Alpine ski great Maze: YOG helps athletes to “have fun and grow”

Double Olympic gold medallist Tina Maze knows how fundamental the Winter Youth Olympic Games are for the development of young competitors. 

Picture by 2014 Getty Images

“It is important for the athletes to know different cultures and meet different people and have fun and grow,” the Alpine skiing legend said during a visit to the Lausanne 2020 Youth Olympic Village on Saturday.

“Sports should be fun. It is a great moment for the athletes to live and share and be together with friends.”

Three years after retiring from competition, Maze’s focus is now on raising her two-year-old daughter, Anouk.

“Life has been really different because now I have a family,” said Maze, who watched the USA take on Finland in the men’s ice hockey at Lausanne 2020 on Saturday. “My daughter needs a lot of attention from me and in sports you need to focus on yourself. The sport is great but it is not my priority now. My priority is family. This is a different style of life. I am focused on [Anouk’s] well-being more than mine.”

Tina Maze
Picture by IOC

Maze won the overall World Cup title in 2013 and claimed gold medals in the downhill and giant slalom at the Sochi 2014 Olympic Winter Games.

She retired in 2017 as Slovenia’s most successful skier with a career total of four Olympic medals (having won silvers in the super-G and giant slalom at Vancouver 2010), four world championship titles and 26 World Cup race victories.

“Racing is not always easy.
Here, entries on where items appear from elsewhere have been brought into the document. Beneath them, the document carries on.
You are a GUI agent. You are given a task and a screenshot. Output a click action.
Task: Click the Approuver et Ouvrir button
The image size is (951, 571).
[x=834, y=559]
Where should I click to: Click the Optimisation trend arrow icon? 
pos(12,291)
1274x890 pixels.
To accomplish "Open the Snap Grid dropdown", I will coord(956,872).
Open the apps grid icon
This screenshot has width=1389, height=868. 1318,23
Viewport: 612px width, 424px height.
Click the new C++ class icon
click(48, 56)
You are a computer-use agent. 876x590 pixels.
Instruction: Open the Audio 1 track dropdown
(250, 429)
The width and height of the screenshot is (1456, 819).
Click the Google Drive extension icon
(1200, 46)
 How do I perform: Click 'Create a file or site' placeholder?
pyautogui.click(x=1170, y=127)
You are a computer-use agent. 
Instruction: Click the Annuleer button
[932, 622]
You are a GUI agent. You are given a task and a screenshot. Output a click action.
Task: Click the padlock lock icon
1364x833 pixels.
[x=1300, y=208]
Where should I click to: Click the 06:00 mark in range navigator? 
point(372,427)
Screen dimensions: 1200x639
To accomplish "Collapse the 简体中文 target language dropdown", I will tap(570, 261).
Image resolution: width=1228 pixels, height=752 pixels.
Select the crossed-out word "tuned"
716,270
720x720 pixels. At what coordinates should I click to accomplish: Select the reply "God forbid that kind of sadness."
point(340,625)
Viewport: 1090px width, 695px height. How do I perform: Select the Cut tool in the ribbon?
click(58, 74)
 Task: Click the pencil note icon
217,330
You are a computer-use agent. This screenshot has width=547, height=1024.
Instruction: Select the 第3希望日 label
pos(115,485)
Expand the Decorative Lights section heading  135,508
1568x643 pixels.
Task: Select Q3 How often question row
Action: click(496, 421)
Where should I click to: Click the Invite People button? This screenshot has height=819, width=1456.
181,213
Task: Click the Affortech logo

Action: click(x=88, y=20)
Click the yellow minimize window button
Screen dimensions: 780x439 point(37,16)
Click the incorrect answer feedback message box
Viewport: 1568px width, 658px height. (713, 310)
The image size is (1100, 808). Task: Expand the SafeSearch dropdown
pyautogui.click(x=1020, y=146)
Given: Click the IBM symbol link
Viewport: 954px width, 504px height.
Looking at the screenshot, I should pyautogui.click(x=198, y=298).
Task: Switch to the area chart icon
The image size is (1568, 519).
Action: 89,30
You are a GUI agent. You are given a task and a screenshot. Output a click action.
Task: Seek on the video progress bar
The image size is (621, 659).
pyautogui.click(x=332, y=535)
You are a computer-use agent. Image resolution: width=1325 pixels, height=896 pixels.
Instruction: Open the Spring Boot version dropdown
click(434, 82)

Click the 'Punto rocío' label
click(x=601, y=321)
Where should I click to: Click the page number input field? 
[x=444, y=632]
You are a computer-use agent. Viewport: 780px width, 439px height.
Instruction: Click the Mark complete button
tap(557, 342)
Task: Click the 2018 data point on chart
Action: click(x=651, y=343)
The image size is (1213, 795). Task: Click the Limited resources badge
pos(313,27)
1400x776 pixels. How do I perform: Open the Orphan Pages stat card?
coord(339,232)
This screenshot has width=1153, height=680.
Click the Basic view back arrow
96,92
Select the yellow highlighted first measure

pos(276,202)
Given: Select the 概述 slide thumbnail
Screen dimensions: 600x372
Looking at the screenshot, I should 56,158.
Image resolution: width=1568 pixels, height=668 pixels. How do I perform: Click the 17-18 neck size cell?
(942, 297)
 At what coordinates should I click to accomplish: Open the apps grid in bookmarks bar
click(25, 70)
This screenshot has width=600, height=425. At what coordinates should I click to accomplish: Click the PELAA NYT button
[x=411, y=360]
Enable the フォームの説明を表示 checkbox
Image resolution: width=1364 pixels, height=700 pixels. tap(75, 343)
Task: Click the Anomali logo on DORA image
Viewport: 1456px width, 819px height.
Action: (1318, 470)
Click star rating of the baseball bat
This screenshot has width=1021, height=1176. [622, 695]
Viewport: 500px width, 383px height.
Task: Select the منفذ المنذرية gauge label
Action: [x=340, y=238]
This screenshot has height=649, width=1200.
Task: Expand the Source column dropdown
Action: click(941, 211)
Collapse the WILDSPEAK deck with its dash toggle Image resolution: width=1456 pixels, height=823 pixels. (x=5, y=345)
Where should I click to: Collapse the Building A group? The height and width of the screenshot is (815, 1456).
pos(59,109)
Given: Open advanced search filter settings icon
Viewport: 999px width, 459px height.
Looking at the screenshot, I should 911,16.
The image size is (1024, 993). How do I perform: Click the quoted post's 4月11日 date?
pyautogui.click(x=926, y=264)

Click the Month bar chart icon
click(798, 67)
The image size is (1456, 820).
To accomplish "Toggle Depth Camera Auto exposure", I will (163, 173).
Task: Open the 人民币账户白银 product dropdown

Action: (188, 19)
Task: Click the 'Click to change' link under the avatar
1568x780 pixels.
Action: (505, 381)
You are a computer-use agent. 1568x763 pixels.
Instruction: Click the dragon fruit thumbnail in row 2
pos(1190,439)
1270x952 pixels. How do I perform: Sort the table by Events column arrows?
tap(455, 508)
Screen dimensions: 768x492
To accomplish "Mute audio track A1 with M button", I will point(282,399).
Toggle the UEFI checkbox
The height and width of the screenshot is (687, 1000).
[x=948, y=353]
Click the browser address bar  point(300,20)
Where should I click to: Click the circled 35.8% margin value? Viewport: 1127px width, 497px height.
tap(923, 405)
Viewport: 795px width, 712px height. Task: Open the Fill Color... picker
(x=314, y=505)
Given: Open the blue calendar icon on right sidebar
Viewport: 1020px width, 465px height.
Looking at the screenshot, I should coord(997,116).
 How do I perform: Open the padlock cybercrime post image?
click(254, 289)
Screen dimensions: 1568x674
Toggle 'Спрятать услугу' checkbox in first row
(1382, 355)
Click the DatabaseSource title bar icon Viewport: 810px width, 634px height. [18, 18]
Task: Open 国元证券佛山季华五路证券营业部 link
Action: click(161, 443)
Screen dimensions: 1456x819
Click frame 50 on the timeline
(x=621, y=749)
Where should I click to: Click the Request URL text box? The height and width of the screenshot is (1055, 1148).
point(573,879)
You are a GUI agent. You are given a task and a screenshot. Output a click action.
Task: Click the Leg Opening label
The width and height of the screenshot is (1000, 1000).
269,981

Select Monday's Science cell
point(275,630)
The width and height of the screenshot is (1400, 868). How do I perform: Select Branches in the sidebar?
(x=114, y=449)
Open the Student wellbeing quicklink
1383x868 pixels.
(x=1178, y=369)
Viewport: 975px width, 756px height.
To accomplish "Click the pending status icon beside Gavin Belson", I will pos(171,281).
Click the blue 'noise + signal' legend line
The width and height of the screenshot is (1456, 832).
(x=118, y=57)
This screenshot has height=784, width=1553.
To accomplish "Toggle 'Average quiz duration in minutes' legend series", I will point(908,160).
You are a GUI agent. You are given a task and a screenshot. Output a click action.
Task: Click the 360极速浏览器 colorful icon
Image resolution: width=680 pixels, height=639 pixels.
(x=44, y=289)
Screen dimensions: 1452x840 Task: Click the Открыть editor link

You need to be really focused every day and you will get tired. I gave everything. I was really exhausted and I knew that was the moment I had to stop.”

She told the athletes that despite her success, she knew she had to keep some doors open in case life changed. In 2015, she took a year-long break from competition to train as a teacher.

“I always had a plan B in case I got injured and could not do racing anymore,” she said. “It was hard to balance school and sports but I am proud because having a degree is very important.”

Maze said that she may consider coaching in the future, but for now she plans only to teach her daughter how to ski.

“She needs to learn,” Maze said. “I would not say to her she should do skiing but if she likes it, I will definitely encourage her. It is a way of living and learning.”